━━━━━ Available records

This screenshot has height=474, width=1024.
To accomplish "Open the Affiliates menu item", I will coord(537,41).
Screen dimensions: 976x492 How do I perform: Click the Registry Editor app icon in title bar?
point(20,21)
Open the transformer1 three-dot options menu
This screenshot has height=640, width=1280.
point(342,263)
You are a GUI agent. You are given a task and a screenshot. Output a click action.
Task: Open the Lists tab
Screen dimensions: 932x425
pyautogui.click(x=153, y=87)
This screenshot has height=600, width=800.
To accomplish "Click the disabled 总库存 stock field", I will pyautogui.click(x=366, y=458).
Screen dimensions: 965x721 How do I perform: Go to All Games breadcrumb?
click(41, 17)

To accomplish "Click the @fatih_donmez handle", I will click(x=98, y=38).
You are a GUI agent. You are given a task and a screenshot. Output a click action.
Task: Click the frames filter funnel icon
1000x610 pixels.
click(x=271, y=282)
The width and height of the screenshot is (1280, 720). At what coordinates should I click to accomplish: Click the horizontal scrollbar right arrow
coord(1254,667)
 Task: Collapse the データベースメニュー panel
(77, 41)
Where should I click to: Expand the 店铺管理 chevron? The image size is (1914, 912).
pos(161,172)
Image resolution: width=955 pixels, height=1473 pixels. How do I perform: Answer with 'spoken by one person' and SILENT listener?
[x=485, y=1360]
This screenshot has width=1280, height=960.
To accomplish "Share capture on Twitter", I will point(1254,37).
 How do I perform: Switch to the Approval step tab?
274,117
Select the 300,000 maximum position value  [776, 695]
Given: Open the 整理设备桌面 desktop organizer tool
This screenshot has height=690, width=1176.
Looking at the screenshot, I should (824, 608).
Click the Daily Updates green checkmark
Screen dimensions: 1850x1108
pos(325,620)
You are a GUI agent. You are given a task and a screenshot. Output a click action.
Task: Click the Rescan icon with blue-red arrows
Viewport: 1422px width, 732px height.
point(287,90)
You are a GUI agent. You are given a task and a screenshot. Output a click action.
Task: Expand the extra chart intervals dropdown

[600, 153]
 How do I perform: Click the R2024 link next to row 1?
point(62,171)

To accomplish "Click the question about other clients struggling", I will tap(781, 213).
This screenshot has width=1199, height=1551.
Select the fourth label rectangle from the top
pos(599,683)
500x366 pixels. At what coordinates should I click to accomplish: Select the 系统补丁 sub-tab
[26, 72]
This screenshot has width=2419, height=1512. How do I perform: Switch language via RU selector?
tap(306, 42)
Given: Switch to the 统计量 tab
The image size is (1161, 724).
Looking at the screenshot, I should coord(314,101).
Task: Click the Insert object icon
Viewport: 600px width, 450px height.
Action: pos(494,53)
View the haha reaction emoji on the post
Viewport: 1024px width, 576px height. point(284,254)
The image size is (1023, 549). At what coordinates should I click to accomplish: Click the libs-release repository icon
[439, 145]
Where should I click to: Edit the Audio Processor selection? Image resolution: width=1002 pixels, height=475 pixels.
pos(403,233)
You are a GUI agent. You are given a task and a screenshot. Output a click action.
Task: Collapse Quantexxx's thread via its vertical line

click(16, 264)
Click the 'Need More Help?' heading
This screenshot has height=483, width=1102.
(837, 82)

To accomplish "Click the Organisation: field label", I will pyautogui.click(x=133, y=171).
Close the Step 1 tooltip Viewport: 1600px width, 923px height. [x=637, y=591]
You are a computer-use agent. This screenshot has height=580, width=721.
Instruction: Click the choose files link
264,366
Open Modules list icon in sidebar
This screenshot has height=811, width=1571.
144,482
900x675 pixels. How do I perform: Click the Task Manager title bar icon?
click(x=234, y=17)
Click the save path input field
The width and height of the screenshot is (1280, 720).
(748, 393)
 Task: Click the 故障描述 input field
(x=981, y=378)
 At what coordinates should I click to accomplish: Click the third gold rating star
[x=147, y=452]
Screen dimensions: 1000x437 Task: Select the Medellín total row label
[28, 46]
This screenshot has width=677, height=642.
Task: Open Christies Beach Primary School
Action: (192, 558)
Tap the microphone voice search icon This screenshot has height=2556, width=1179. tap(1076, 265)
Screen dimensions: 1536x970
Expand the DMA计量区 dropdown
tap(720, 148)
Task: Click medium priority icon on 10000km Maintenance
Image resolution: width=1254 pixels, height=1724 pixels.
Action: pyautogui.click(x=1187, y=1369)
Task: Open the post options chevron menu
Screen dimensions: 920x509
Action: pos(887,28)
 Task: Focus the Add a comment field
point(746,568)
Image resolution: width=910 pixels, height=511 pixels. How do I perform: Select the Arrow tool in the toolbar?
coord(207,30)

━━━━━━━━━━

Output all the lines above. Keep each one exact.

## Exercise answer
This screenshot has height=474, width=1024.
To accomplish "Open the Affiliates menu item", I will coord(537,41).
Screen dimensions: 976x492 How do I perform: Click the Registry Editor app icon in title bar?
point(20,21)
Open the transformer1 three-dot options menu
This screenshot has height=640, width=1280.
point(342,263)
You are a GUI agent. You are given a task and a screenshot. Output a click action.
Task: Open the Lists tab
Screen dimensions: 932x425
pyautogui.click(x=153, y=87)
This screenshot has height=600, width=800.
To accomplish "Click the disabled 总库存 stock field", I will pyautogui.click(x=366, y=458).
Screen dimensions: 965x721 How do I perform: Go to All Games breadcrumb?
click(41, 17)

To accomplish "Click the @fatih_donmez handle", I will click(x=98, y=38).
You are a GUI agent. You are given a task and a screenshot. Output a click action.
Task: Click the frames filter funnel icon
1000x610 pixels.
click(x=271, y=282)
The width and height of the screenshot is (1280, 720). At what coordinates should I click to accomplish: Click the horizontal scrollbar right arrow
coord(1254,667)
 Task: Collapse the データベースメニュー panel
(77, 41)
Where should I click to: Expand the 店铺管理 chevron? The image size is (1914, 912).
pos(161,172)
Image resolution: width=955 pixels, height=1473 pixels. How do I perform: Answer with 'spoken by one person' and SILENT listener?
[x=485, y=1360]
This screenshot has width=1280, height=960.
To accomplish "Share capture on Twitter", I will point(1254,37).
 How do I perform: Switch to the Approval step tab?
274,117
Select the 300,000 maximum position value  [776, 695]
Given: Open the 整理设备桌面 desktop organizer tool
This screenshot has height=690, width=1176.
Looking at the screenshot, I should (824, 608).
Click the Daily Updates green checkmark
Screen dimensions: 1850x1108
pos(325,620)
You are a GUI agent. You are given a task and a screenshot. Output a click action.
Task: Click the Rescan icon with blue-red arrows
Viewport: 1422px width, 732px height.
point(287,90)
You are a GUI agent. You are given a task and a screenshot. Output a click action.
Task: Expand the extra chart intervals dropdown

[600, 153]
 How do I perform: Click the R2024 link next to row 1?
point(62,171)

To accomplish "Click the question about other clients struggling", I will tap(781, 213).
This screenshot has width=1199, height=1551.
Select the fourth label rectangle from the top
pos(599,683)
500x366 pixels. At what coordinates should I click to accomplish: Select the 系统补丁 sub-tab
[26, 72]
This screenshot has width=2419, height=1512. How do I perform: Switch language via RU selector?
tap(306, 42)
Given: Switch to the 统计量 tab
The image size is (1161, 724).
Looking at the screenshot, I should coord(314,101).
Task: Click the Insert object icon
Viewport: 600px width, 450px height.
Action: pos(494,53)
View the haha reaction emoji on the post
Viewport: 1024px width, 576px height. point(284,254)
The image size is (1023, 549). At what coordinates should I click to accomplish: Click the libs-release repository icon
[439, 145]
Where should I click to: Edit the Audio Processor selection? Image resolution: width=1002 pixels, height=475 pixels.
pos(403,233)
You are a GUI agent. You are given a task and a screenshot. Output a click action.
Task: Collapse Quantexxx's thread via its vertical line

click(16, 264)
Click the 'Need More Help?' heading
This screenshot has height=483, width=1102.
(837, 82)

To accomplish "Click the Organisation: field label", I will pyautogui.click(x=133, y=171).
Close the Step 1 tooltip Viewport: 1600px width, 923px height. [x=637, y=591]
You are a computer-use agent. This screenshot has height=580, width=721.
Instruction: Click the choose files link
264,366
Open Modules list icon in sidebar
This screenshot has height=811, width=1571.
144,482
900x675 pixels. How do I perform: Click the Task Manager title bar icon?
click(x=234, y=17)
Click the save path input field
The width and height of the screenshot is (1280, 720).
(748, 393)
 Task: Click the 故障描述 input field
(x=981, y=378)
 At what coordinates should I click to accomplish: Click the third gold rating star
[x=147, y=452]
Screen dimensions: 1000x437 Task: Select the Medellín total row label
[28, 46]
This screenshot has width=677, height=642.
Task: Open Christies Beach Primary School
Action: (192, 558)
Tap the microphone voice search icon This screenshot has height=2556, width=1179. tap(1076, 265)
Screen dimensions: 1536x970
Expand the DMA计量区 dropdown
tap(720, 148)
Task: Click medium priority icon on 10000km Maintenance
Image resolution: width=1254 pixels, height=1724 pixels.
Action: pyautogui.click(x=1187, y=1369)
Task: Open the post options chevron menu
Screen dimensions: 920x509
Action: pos(887,28)
 Task: Focus the Add a comment field
point(746,568)
Image resolution: width=910 pixels, height=511 pixels. How do I perform: Select the Arrow tool in the toolbar?
coord(207,30)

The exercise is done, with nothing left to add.